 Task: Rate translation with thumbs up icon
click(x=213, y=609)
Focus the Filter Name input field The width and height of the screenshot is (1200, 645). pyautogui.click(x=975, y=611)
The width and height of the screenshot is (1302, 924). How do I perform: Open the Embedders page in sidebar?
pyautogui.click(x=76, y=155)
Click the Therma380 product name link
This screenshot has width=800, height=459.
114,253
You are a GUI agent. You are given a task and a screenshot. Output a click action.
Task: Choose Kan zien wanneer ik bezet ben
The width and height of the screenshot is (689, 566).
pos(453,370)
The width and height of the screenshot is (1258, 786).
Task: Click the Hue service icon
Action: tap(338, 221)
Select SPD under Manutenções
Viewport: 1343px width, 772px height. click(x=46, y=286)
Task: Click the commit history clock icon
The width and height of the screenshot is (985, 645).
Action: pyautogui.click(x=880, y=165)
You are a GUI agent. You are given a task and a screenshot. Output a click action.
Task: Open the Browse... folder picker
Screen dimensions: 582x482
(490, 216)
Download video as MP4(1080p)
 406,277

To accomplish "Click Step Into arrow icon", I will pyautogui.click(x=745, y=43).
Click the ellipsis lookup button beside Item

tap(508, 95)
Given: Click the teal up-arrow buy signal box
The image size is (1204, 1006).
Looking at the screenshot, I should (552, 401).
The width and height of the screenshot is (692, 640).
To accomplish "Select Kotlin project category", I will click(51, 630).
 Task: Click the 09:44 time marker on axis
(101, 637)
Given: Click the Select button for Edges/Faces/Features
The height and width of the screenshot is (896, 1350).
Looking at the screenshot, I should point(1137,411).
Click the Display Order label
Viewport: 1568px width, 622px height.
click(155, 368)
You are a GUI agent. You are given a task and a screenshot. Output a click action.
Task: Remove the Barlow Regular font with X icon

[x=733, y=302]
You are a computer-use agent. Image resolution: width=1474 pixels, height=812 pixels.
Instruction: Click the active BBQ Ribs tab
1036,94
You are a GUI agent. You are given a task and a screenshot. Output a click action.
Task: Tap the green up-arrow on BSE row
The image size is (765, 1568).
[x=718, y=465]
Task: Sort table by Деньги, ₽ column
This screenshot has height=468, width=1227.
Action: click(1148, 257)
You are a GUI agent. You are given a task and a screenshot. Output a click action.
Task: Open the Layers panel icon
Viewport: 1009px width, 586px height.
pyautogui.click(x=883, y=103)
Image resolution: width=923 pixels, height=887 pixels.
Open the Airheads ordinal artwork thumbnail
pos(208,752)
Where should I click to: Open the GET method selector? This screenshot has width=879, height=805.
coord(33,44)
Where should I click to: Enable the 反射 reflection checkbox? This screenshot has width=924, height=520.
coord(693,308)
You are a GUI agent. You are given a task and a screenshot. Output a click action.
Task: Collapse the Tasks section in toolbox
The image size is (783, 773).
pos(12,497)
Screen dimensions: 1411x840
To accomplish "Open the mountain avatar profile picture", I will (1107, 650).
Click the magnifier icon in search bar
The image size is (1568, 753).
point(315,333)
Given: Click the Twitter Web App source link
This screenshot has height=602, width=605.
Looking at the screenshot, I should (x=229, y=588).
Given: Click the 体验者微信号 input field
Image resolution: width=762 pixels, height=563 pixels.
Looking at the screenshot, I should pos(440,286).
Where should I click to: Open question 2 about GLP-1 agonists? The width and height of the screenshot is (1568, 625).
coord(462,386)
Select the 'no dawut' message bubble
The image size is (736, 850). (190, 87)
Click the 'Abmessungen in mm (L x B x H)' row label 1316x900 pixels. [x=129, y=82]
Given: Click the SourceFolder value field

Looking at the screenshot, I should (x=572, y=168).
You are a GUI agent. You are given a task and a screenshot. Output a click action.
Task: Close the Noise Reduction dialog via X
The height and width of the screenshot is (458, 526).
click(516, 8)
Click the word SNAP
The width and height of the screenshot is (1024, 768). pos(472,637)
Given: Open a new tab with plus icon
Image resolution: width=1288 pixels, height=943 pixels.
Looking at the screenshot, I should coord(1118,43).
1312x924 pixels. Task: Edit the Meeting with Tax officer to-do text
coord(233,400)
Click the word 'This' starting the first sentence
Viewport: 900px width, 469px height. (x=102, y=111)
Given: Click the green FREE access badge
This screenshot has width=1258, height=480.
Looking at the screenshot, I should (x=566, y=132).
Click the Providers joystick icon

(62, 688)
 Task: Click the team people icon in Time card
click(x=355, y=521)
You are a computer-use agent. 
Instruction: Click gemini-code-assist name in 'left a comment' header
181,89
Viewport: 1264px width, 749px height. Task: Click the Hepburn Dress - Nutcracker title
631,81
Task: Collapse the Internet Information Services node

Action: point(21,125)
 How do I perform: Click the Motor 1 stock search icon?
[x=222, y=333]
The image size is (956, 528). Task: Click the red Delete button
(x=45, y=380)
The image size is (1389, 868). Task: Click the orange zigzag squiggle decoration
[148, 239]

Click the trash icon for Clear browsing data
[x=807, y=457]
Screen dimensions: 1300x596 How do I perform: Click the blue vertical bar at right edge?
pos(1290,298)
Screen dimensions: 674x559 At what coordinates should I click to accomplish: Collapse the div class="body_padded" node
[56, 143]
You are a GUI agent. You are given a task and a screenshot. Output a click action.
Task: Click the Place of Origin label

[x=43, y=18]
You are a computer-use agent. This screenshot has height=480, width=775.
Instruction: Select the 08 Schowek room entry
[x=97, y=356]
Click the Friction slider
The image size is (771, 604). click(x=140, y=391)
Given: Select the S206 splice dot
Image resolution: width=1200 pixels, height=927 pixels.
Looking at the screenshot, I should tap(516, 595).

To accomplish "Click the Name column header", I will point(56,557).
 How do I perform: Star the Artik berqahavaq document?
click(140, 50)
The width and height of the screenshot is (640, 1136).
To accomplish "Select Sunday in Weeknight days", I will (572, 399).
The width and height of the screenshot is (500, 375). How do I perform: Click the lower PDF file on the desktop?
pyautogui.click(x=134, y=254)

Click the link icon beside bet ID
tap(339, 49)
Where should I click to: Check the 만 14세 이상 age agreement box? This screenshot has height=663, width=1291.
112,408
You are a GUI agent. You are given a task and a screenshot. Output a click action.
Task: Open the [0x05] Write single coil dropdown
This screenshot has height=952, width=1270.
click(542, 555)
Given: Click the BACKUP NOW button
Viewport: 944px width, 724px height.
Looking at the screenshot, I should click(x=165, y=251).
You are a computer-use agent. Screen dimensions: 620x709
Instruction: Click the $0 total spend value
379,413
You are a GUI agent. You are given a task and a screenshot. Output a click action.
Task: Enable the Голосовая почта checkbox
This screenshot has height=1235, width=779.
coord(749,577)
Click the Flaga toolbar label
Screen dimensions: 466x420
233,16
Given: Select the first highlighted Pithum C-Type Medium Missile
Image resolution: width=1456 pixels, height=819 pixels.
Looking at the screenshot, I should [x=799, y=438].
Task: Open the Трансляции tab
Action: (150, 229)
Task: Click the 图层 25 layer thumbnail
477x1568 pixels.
- - - - -
**AIM OF THE TASK**
Would you retype the lines of the data above, from the one holding "Given: Select the first" through its final line, exactly and without adding any other line?

**RESULT OF THE EXERCISE**
Given: Select the first highlighted Pithum C-Type Medium Missile
Image resolution: width=1456 pixels, height=819 pixels.
Looking at the screenshot, I should [x=799, y=438].
Task: Open the Трансляции tab
Action: (150, 229)
Task: Click the 图层 25 layer thumbnail
477x1568 pixels.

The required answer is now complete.